[Task requirements]
Copy out each line of the data that contains "computer".

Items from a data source
* * * * * * * * *

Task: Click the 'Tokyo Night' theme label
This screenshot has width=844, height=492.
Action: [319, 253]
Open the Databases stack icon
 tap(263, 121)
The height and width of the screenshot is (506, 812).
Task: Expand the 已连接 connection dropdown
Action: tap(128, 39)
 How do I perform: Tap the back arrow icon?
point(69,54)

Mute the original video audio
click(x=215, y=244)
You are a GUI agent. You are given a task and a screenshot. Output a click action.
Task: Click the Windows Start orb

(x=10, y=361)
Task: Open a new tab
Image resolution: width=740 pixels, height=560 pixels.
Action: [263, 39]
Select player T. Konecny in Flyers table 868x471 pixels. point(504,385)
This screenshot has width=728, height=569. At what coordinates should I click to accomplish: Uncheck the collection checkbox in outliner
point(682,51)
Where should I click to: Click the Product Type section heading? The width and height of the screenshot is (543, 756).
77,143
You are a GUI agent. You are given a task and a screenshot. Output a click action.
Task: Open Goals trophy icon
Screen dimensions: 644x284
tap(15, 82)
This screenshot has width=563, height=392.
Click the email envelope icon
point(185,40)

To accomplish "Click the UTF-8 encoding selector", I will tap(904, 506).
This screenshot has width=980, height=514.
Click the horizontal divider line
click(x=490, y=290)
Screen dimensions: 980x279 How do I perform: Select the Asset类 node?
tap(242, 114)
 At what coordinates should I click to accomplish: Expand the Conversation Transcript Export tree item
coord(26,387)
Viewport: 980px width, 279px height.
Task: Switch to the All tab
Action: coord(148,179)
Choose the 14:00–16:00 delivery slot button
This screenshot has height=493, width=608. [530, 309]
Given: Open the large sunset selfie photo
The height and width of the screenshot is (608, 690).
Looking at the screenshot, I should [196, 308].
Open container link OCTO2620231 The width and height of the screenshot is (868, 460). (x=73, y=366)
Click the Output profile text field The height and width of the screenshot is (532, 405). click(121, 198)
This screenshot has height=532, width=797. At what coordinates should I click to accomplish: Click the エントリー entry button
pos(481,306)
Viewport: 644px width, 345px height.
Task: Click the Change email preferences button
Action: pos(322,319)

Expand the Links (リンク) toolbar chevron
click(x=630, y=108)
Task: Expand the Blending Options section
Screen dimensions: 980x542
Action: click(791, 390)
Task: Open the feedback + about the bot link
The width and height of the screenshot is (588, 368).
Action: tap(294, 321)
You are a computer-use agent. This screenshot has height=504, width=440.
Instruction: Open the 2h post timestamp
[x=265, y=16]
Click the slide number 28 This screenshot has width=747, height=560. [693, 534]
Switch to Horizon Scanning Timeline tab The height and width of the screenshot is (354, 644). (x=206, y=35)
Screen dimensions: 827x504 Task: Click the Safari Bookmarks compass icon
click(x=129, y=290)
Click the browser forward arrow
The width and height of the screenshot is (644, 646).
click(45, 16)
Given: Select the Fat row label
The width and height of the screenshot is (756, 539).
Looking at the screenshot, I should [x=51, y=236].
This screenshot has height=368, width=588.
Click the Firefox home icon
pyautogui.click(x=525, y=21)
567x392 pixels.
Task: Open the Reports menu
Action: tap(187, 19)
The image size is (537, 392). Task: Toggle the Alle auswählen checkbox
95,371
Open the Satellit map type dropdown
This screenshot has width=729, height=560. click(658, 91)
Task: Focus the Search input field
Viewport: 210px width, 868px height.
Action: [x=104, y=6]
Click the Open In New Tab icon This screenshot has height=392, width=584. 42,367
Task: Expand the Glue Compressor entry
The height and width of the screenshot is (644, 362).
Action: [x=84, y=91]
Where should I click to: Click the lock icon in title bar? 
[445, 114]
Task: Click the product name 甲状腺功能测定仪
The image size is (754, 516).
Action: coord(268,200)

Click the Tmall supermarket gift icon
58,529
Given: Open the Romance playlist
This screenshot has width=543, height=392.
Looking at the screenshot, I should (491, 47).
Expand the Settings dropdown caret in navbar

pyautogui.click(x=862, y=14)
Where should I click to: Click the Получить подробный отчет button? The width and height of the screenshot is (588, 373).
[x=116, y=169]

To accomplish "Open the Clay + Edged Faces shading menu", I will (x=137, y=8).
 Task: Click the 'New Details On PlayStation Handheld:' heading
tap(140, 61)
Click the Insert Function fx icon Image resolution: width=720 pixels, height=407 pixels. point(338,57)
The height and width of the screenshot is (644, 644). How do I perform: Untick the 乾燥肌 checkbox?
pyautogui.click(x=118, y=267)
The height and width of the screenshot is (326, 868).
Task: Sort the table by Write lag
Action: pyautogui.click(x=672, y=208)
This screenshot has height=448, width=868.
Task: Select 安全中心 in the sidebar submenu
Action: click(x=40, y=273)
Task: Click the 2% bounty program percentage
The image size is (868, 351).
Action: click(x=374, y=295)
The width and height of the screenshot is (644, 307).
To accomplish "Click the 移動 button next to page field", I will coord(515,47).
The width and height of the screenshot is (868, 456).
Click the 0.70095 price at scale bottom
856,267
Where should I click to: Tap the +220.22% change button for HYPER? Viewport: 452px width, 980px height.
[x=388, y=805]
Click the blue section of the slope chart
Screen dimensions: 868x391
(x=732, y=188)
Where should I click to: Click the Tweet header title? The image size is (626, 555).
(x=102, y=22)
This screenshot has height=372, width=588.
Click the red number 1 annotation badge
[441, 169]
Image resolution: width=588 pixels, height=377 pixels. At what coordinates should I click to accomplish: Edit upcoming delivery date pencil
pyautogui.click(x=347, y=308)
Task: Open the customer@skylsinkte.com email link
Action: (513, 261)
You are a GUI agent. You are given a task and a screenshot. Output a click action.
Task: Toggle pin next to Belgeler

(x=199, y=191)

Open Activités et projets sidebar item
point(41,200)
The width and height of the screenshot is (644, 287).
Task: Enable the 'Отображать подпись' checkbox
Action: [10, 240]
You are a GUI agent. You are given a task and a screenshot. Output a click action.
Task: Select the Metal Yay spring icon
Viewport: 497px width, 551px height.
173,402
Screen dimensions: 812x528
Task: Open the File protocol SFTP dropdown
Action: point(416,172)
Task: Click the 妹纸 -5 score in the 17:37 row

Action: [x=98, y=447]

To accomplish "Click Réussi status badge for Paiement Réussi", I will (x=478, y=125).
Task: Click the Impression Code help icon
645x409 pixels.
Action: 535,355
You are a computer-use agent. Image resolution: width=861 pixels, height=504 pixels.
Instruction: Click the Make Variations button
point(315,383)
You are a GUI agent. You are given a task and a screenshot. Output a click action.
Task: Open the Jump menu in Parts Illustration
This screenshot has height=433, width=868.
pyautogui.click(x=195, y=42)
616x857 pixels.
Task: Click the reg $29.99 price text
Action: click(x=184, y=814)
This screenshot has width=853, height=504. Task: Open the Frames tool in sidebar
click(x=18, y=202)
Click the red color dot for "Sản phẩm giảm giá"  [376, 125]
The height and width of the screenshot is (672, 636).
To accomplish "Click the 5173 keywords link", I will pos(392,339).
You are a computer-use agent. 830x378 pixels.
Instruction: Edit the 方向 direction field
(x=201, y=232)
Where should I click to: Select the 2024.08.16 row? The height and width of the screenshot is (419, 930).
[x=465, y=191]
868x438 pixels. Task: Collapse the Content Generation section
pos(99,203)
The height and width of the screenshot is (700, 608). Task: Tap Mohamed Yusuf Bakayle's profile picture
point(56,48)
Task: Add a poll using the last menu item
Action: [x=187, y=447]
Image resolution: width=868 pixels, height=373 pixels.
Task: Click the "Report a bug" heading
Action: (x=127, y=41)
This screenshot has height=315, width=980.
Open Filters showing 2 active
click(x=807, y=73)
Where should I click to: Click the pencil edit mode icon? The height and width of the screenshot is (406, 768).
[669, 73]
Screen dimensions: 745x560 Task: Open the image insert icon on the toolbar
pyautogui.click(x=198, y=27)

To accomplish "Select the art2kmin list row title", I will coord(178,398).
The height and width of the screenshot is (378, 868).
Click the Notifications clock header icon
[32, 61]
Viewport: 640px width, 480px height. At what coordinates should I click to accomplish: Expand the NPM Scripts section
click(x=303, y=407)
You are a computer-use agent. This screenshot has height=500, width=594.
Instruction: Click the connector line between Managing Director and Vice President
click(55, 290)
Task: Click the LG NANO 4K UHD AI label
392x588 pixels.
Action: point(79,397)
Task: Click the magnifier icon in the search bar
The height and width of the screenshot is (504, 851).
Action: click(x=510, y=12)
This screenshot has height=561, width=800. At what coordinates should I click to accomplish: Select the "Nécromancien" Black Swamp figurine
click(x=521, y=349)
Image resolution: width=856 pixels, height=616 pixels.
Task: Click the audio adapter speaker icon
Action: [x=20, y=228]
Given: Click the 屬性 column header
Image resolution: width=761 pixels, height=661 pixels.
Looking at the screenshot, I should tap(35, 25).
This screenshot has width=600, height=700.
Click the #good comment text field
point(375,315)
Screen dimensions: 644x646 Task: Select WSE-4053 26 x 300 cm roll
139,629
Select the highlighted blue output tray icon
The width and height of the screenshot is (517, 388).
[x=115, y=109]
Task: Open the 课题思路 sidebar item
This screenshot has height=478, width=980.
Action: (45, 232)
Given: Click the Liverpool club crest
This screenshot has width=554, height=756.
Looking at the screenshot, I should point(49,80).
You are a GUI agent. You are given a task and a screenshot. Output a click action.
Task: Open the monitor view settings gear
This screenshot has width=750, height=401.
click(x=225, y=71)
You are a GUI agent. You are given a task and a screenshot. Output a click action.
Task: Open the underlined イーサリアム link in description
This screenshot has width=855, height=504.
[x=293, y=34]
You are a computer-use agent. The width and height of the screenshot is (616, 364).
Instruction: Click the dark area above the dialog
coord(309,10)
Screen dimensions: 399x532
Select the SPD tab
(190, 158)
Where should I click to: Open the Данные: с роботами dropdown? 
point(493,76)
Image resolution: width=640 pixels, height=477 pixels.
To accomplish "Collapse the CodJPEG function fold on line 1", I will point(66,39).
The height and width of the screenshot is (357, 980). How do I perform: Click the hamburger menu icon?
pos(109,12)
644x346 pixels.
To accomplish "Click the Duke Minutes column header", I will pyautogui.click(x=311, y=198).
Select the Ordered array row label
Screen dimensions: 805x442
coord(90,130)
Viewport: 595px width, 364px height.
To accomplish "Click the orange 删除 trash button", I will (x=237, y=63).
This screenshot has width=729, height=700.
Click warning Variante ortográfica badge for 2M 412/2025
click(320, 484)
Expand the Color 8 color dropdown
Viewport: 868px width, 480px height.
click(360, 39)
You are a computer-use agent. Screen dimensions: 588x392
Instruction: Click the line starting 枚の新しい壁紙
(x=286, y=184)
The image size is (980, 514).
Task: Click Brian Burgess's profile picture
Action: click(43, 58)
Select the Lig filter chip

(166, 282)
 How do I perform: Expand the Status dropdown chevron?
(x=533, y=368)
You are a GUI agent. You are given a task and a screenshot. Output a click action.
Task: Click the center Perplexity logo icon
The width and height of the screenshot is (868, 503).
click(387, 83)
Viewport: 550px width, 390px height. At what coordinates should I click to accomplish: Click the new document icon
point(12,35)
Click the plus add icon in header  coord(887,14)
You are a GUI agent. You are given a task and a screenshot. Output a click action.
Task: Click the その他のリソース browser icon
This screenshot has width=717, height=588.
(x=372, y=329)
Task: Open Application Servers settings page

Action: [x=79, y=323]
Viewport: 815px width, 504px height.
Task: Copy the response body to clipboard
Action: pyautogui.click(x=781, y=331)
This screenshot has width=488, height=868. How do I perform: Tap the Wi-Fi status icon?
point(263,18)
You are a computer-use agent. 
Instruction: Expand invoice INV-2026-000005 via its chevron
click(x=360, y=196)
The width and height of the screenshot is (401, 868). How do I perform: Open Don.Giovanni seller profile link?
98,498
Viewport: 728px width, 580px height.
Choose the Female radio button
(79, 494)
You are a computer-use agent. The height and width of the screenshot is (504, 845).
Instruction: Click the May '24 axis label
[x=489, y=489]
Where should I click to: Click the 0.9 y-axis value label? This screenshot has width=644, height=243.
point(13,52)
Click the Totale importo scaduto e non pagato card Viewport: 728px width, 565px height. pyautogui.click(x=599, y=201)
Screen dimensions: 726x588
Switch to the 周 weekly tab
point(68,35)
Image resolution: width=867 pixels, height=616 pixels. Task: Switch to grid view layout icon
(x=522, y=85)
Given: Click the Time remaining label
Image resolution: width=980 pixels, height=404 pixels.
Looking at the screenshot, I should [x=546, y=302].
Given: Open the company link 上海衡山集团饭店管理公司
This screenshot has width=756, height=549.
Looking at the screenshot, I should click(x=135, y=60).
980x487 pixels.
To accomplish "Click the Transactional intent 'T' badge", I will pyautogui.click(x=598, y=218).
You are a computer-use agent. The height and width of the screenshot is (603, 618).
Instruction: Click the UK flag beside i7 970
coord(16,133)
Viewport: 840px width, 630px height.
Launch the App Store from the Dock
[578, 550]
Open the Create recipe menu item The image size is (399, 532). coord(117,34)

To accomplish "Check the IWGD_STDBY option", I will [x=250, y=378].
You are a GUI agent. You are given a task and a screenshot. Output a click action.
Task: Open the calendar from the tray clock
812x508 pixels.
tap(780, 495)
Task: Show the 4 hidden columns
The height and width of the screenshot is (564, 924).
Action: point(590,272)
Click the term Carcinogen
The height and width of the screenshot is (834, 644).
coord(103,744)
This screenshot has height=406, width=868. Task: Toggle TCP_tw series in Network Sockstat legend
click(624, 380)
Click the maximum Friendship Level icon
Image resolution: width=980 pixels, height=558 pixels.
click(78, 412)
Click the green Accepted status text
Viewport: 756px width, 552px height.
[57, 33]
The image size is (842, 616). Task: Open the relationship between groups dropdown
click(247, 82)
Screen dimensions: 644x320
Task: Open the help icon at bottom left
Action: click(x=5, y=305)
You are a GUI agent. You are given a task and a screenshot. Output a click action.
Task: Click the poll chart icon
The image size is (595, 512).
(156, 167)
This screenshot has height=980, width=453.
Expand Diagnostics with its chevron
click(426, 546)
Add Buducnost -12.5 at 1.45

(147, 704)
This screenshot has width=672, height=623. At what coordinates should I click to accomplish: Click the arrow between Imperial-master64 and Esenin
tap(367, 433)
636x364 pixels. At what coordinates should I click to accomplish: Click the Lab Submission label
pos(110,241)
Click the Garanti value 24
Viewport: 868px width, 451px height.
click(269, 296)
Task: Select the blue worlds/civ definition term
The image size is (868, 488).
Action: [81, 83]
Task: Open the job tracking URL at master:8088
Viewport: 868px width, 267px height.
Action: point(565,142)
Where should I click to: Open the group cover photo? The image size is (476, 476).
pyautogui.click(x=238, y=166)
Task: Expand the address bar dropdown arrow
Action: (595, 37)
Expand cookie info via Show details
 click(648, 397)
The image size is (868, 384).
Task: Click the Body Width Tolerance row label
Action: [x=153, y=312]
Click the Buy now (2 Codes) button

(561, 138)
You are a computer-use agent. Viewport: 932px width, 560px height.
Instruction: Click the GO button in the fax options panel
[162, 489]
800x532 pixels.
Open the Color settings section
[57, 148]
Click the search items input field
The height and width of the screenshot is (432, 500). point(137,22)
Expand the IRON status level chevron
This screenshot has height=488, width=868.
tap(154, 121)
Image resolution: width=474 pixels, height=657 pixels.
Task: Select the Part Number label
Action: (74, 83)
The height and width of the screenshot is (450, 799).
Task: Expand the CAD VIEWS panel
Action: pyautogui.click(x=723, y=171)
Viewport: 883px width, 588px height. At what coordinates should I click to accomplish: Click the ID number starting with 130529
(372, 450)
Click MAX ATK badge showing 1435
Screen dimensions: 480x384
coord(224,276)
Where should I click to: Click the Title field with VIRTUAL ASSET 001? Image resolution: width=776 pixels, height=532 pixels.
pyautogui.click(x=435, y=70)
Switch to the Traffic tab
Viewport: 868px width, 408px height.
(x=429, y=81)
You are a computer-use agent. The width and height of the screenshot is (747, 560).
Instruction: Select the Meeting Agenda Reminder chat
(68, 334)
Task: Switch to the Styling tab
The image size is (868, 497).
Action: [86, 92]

* * * * * * * * *

[Reply to the exercise]
You are a computer-use agent. This screenshot has height=504, width=440.
You are a computer-use agent. Image resolution: width=861 pixels, height=504 pixels.
You are a computer-use agent. 830x378 pixels.
You are a computer-use agent. This screenshot has height=500, width=594.
You are a computer-use agent. The width and height of the screenshot is (616, 364).
You are a computer-use agent. Screen dimensions: 588x392
You are a computer-use agent. 
You are a computer-use agent. The height and width of the screenshot is (504, 845).
You are a computer-use agent. The height and width of the screenshot is (603, 618).
You are a computer-use agent. Viewport: 932px width, 560px height.
You are a computer-use agent. The width and height of the screenshot is (747, 560).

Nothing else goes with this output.